• _Do this_
Set down the lines of the data below verbatim, starting at the line containing "Viewport: 1068px width, 633px" and ending at the last line of the data. Leave the pictures out of your answer.

---- The records

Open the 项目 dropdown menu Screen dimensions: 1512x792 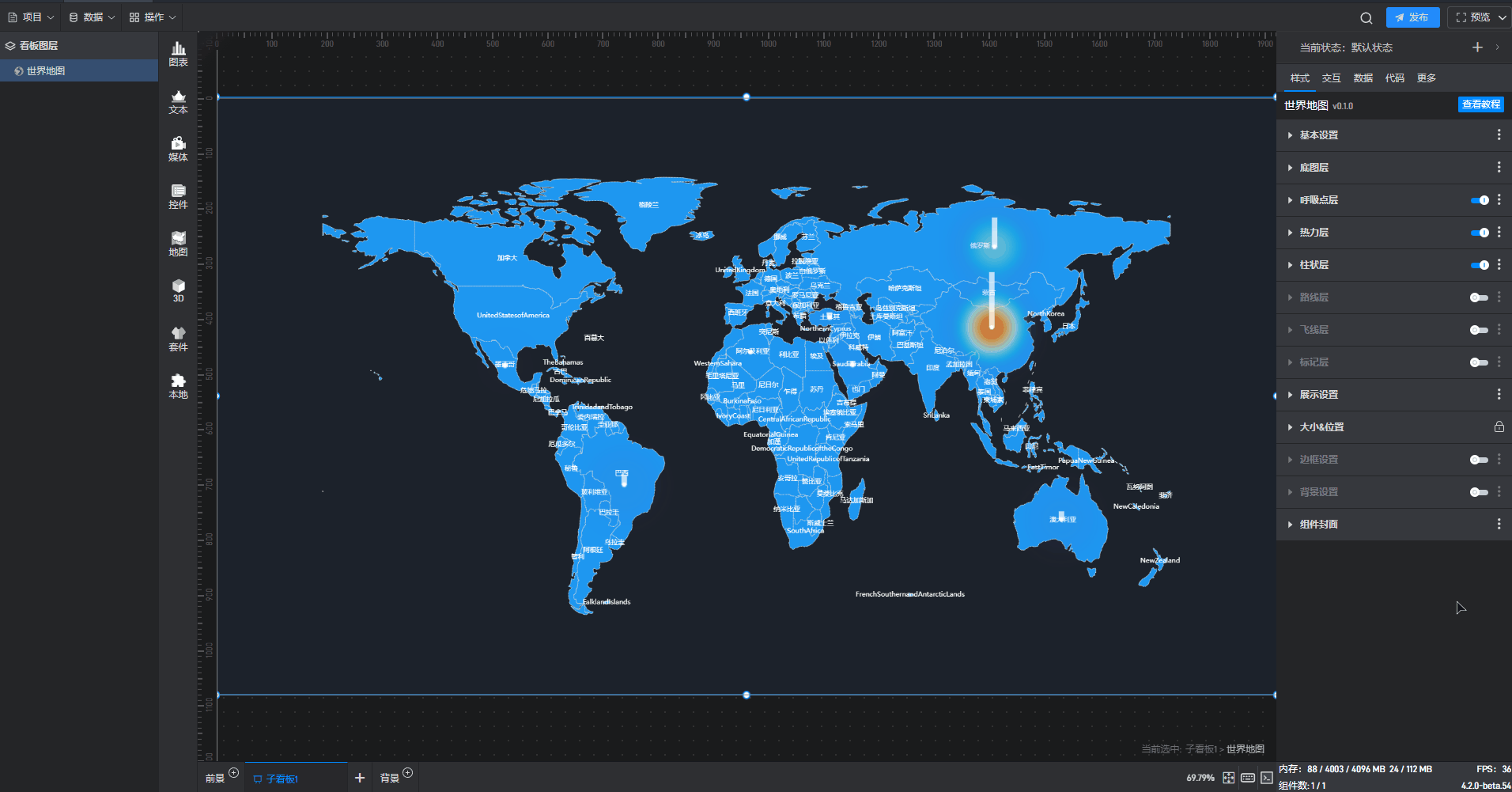point(32,17)
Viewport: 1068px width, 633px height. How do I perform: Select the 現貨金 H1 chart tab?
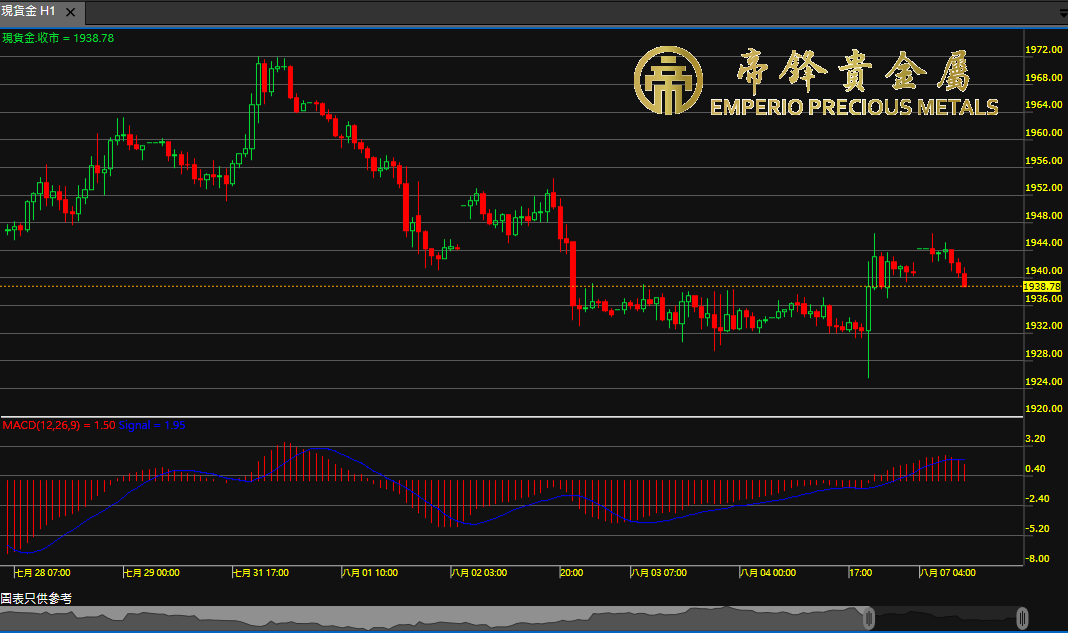coord(30,11)
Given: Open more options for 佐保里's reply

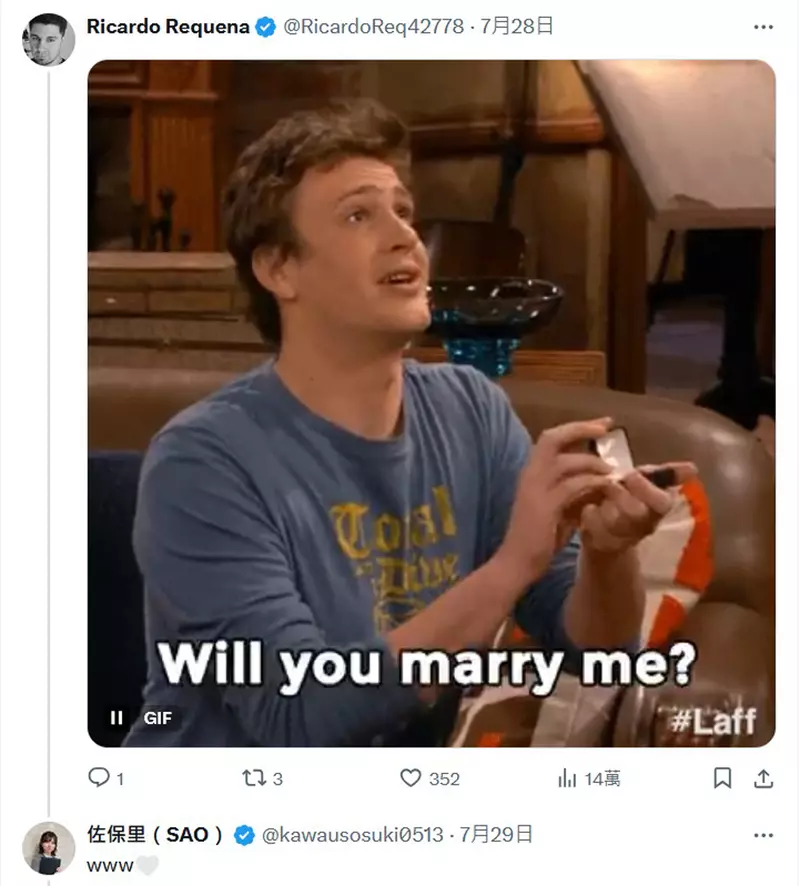Looking at the screenshot, I should [763, 835].
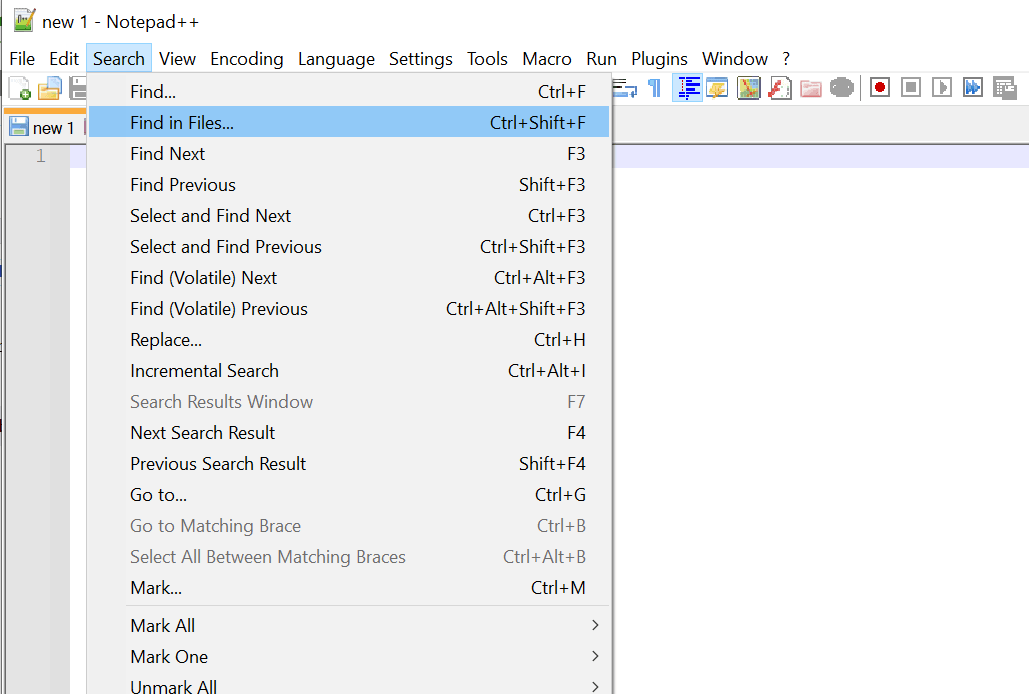Viewport: 1029px width, 694px height.
Task: Click the Open file toolbar icon
Action: [49, 88]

--------

• _Result of the task_
Viewport: 1068px width, 633px height. How do I perform: Select the 現貨金 H1 chart tab?
coord(30,11)
Given: Open more options for 佐保里's reply

Looking at the screenshot, I should [763, 835].
Viewport: 1029px width, 694px height.
Task: Click the Open file toolbar icon
Action: [49, 88]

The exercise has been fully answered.